I don’t know how to handle life and all the feeling that come with it anymore. Every morning I wake up with anxiety and deal with it all day and I lay in bed for hours wishing I could just stay asleep forever. I don’t know what ive become, ive pushed all of my friends and family away. I don’t know how to talk to people, but most of all im so lonely and heartbroken, and I have been for so long. every girl I meet once she gets to really know me she runs away from me. the first girl I ever had a relationship with i was 16 and the whole time she was seeing another guy, and that destroyed me, 4 years later I haven’t had a relationship since, even though ive tried, it just hasn’t happened cause every girl I meet doesn’t want me when they get to know me. then a couple of months ago I meet this girl and we had an amazing night, probably the best night of my life. but now she doesn’t want me, she keeps going back to her old boyfriend and keeps me tied on a little string andi cant help but follow because I have such strong feelings for her, but like every other girl, she started to run away again. I was already miserable and lonely before but now I want her so bad and cant have her and im so lonely and the pain in my heart is starting to drive me crazy and I cant handle it much longer, I feel like this has proven that no women will want me once they get to know me, why does this world hate me? I feel like my only reason for existing on this damned earth is to suffer, and I don’t think im going to take it much longer. people keep saying it will get better but Ive been dealing with lonliness for 4 years and then this happened to me and it was the final straw, the world gave me love again and then ripped away from me once I was happy. and all I see when I look around this world is a world full of soulless people who don’t give a fuck about anything, people have become robots, I a world where those who lie and control others get to be on top, while people like me just wants to find peace and happiness are on the bottom with no one who gives a fuck about them. qnother sad thing is im 20 years old and still live with my parents, yet they think im just some depressed asshole fuck up with a dad whose been in prison my life. why does this happen to me?!?!? why have I been given this life of suffering
7 comments
“Why does this happen to me?”
Short answer, because you allow it to.
When you put all of you another person, and especially, when that person is not committed to you; You will find yourself with nothing but a broken empty heart. Being needy with a girl is like garlic to a vampire. We are all desperate for love, many posts (mine included) here are about that longing for that feeling of connection. My $.2 on girls, be less needy, give 2 fucks less. Also, you must find yourself attractive first. Work on yourself, embody a hobby.
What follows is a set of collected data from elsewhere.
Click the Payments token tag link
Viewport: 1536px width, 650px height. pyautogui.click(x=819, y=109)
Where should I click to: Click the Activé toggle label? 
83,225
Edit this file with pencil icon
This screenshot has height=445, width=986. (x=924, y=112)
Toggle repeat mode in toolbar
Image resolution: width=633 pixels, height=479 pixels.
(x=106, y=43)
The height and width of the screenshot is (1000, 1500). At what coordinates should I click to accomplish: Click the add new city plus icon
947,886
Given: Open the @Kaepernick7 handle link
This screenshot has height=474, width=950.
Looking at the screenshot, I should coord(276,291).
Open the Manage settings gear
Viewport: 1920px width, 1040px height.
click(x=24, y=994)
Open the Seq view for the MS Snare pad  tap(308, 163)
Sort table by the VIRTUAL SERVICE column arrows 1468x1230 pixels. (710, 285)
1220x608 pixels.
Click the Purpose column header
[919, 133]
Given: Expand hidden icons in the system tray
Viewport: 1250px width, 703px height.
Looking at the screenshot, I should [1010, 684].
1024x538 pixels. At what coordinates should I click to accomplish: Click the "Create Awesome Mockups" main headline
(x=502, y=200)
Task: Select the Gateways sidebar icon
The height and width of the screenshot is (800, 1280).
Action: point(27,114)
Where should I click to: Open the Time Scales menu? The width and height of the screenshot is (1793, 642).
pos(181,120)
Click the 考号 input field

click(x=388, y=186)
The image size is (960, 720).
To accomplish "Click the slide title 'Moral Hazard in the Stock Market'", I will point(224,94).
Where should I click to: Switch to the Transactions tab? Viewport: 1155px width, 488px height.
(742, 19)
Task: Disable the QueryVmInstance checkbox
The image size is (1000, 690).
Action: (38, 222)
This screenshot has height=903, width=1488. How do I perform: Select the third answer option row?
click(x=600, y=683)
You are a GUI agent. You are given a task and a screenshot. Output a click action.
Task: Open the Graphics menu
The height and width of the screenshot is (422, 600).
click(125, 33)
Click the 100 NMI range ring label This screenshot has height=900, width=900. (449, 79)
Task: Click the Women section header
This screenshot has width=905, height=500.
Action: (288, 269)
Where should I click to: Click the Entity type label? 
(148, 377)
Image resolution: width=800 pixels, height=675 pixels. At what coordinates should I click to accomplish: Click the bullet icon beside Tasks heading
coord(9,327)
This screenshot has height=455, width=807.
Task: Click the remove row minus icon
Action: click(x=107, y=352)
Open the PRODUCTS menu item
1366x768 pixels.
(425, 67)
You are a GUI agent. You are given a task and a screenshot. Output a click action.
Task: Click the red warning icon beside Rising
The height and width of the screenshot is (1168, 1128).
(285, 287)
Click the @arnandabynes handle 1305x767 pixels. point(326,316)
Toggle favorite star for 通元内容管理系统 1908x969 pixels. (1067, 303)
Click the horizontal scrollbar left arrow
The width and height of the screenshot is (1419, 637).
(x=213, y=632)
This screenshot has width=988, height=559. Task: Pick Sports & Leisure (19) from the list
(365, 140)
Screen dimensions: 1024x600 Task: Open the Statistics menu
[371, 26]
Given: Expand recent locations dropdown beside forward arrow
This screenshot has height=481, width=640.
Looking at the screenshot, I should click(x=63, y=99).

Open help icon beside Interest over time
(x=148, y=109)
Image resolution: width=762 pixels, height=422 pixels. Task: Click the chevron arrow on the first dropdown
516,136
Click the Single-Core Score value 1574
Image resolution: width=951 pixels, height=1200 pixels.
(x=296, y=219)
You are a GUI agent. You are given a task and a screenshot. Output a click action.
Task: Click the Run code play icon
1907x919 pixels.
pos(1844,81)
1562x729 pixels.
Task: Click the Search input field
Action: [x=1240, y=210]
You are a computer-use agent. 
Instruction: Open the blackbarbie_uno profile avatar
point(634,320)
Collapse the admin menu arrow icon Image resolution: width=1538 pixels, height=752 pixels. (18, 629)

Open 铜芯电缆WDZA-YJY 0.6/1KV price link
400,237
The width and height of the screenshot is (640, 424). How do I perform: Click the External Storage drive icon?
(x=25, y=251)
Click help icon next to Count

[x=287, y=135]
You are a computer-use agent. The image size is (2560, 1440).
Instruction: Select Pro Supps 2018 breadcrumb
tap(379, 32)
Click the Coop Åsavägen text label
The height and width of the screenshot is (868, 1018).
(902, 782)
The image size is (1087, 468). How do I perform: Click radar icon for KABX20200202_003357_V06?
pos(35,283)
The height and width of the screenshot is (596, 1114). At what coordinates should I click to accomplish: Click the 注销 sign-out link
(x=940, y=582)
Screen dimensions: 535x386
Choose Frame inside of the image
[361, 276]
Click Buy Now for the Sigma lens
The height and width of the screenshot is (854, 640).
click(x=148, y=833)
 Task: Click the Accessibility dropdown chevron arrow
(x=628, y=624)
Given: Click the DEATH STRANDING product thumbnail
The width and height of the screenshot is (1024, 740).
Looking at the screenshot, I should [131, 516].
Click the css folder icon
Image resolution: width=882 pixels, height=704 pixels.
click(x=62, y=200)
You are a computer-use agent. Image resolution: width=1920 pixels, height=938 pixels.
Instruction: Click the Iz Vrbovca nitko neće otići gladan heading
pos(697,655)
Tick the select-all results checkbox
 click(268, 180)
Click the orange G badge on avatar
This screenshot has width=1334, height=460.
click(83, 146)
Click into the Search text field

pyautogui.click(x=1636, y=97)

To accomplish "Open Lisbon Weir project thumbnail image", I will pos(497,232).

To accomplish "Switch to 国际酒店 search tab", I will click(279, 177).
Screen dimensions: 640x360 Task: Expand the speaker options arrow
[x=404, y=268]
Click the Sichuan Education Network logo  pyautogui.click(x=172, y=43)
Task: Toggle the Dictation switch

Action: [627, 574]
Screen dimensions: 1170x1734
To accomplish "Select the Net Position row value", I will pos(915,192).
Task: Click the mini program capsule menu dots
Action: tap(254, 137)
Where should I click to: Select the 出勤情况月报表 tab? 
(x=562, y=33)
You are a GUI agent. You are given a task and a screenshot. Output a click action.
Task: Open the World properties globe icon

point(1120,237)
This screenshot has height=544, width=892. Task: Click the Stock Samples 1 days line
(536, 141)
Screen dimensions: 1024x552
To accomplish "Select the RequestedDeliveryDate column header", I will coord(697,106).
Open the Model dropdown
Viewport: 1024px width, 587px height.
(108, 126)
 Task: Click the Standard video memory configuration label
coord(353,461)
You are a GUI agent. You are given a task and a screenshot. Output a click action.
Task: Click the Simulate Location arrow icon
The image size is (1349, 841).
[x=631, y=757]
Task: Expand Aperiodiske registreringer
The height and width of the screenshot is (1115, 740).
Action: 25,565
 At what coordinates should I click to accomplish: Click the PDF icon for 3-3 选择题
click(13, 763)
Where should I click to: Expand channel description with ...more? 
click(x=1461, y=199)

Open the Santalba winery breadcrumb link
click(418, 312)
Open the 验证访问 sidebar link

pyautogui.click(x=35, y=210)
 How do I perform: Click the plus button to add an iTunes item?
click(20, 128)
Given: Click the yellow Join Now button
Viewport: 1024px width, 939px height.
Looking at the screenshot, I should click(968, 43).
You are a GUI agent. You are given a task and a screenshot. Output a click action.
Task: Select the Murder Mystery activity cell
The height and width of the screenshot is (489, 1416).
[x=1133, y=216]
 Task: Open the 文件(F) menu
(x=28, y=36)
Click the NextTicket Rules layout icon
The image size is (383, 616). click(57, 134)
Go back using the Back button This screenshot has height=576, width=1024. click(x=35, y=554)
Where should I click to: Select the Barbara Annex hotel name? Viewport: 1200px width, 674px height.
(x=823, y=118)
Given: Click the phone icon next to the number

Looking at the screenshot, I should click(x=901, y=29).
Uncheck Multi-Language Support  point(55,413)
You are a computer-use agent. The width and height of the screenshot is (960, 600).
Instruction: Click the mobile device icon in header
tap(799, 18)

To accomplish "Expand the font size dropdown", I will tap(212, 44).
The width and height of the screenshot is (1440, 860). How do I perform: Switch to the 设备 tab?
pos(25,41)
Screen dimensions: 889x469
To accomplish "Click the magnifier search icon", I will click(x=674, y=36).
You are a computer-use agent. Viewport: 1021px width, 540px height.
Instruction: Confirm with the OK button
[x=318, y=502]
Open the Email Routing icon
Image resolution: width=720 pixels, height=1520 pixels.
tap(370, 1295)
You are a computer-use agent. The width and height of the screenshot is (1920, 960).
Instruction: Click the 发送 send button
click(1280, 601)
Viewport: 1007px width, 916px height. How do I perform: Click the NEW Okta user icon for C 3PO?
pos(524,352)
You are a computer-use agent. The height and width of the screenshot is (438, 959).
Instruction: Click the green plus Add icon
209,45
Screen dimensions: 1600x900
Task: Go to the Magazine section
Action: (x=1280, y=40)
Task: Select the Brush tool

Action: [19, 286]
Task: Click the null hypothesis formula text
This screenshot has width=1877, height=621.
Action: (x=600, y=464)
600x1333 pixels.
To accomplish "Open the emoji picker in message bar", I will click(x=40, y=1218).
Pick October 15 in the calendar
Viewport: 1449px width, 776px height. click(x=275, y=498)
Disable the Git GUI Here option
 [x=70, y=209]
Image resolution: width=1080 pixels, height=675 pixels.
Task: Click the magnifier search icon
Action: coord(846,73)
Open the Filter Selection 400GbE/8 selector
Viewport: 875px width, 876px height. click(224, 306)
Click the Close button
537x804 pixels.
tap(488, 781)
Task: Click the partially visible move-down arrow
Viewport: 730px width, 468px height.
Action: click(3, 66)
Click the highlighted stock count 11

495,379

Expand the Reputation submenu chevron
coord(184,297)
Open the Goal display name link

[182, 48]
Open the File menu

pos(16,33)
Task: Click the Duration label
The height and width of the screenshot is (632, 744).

My heat is broken. I’m still here. I hope you will be too.
@cephalus no it’s not that this poster allows it to happen to them. i don’t like that you said that. i don’t let myself feel like shit when you say it’s my responsibility to feel good because you don’t understand the implications of your words.
I know how you feel????. Because i something of the same.
I agree with Cephalus. Gender doesn’t come into it however, If you’re needy toward someone you like, they run away. It’s one of the laws of this world… Chase something and it will run away. Actually I speak from experience, I’ve been needy. But literally the moment I gave up, stopped caring, stopped needing to be loved and wanting to date… That’s when guys started chasing me. Hell I don’t even make an effort anymore, I do my face and that’s it, dresses are something I can’t be arsed to wear. Heels are for those who care. But when I go out in my jeans and leather jacket… I get hit on way more than I ever did dressed up to the nines. When you embody the spirit of someone strong who stands on their own and doesn’t give a fuck about anyone… People want you to notice them. Look at the history of man- our very survival depended on being surround by the strongest leaders, strong people don’t ‘need’ anyone.
Hey! QuirkyFox, get out of my head! You articulated my thoughts, but more yours clearer.
Nah I’m staying, ‘in your head’ is a rather fine place to be.
Also you gotta be tough… Work out, train hard. Everyone loves a fit body. Just remember when someone does start chasing you and you like them… let them in.